Things are hard right now. Harder than before.
I call on people to be there but they are not there. It is like I have been forgotten, as if people only wanted me around when I was happy, selfish, when I could love myself & everything I had achieved. Sure I miss that right now, I miss not caring, not feeling. I feel lost and scared. My heartaches & there is noone there to pick me up that time. Things need to change. I just can't believe ppl I love have just left me here to wilt.
I have decided it is time to make up my mind about a what I want to do... for so long I have toyed with dreams of grandure.. saying I am gonna do something & never seeing it through. I let things get to me, I see other people's ambitions as something to base my own future in. I also rush into things, I cross the road without a careful eye on what could knock me down.
Before I left uni, I vowed to see the world & concentrate on feeling alive. When I left uni, I vowed I was content with being home. Before I got my 'dream' job, I vowed to save money when I got a well paid job. When I got my well paid job, I vowed to do a course to fuel my future career. When I got my flat, I vowed I was comfortable & that living was easy.
Now, I have very little money & I am unhappy with my job. I feel barely alive.
I have a few choices to make, hard ones, ones which many people may not like. The contract on our flat is only for 6months.. 3months have passed now. I have managed to save a bare minimum of money for all of things I thought I wanted to do. Holiday, Course, Car, Clothes. Tbh, my mind plahys manic sometimes and I just spend relentless of what I want or need.
I am thinking of moving home... if I do, I will have the tiniest box room as my rents moved my siblings around... but I will be content. I will have to pay a max of £200 a month, meaning I could spend a good £300 and save between £400 & £500 a month.
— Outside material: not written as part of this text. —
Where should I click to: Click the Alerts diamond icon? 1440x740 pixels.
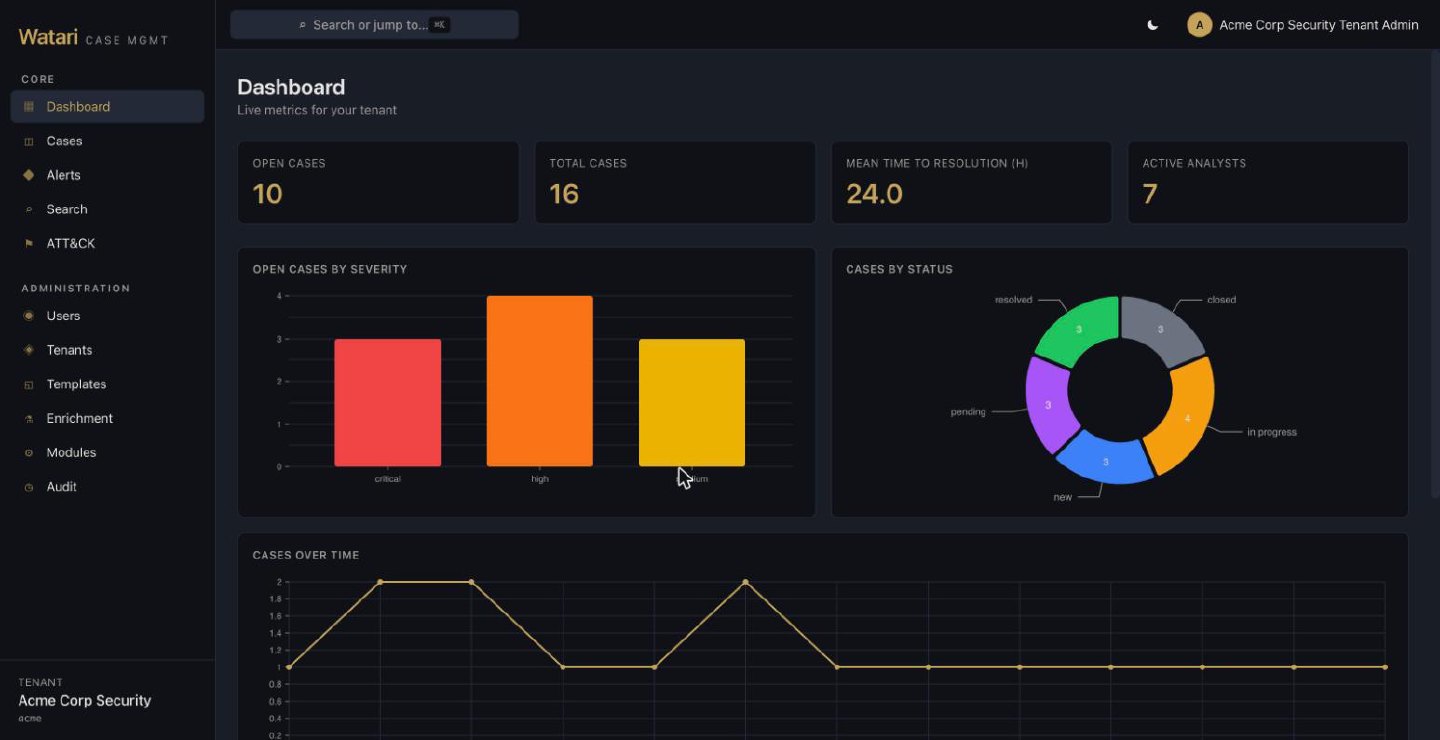coord(28,175)
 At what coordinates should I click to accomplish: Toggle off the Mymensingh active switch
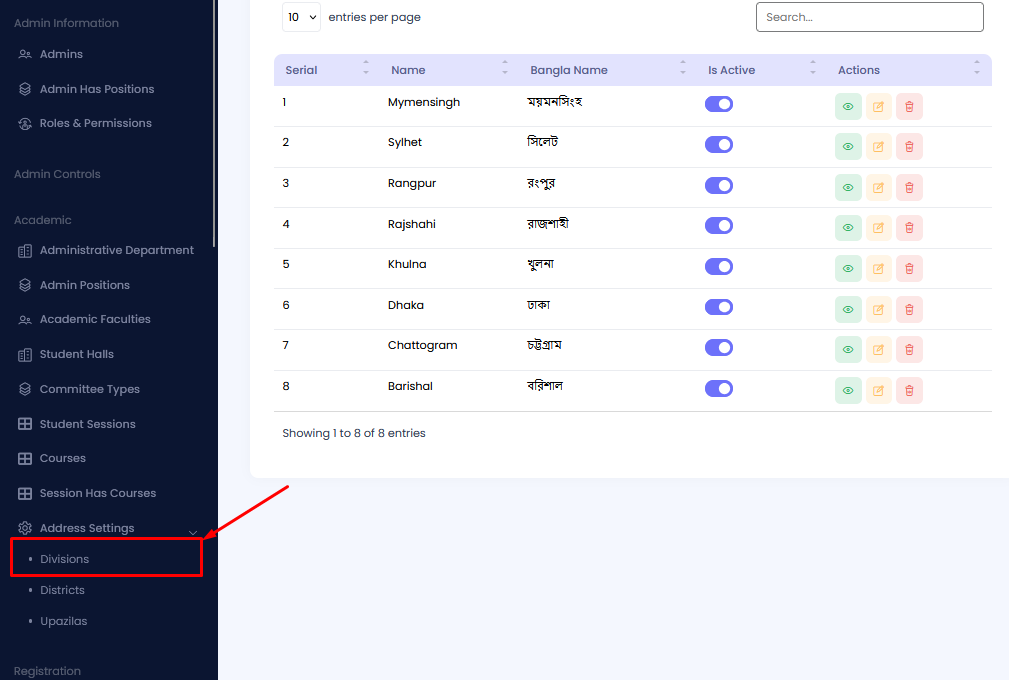click(x=719, y=104)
In a matter of months I could do everything I wanted.. the car, the course, the holiday, new clothes I so desperately need... plus I could save to get away... I want to go live and work in another country, I want to do it alone, I feel like I need to do it for my soul, for freedom, for adventure, for adrenaline, to growup, to feel alive inside... it is the only thing I have ever been certain about. Sure I care about my career but I am only 22... it is not as old as I first thought... I need to live.
Anyway, let me know what you think.. what would you do if you were me? or am I just being overly irrational about my aspirations?
In other news: I got a Tumblr... I checked it out for a while and then finally joined. I find it inspirational, it kind of warms my heart. Don't get me wrong, I love Xanga, people here are passionate, we help each other out when all hope is lost. But Tumblr just makes me forget what is in my head, if only for a little while. Its nice.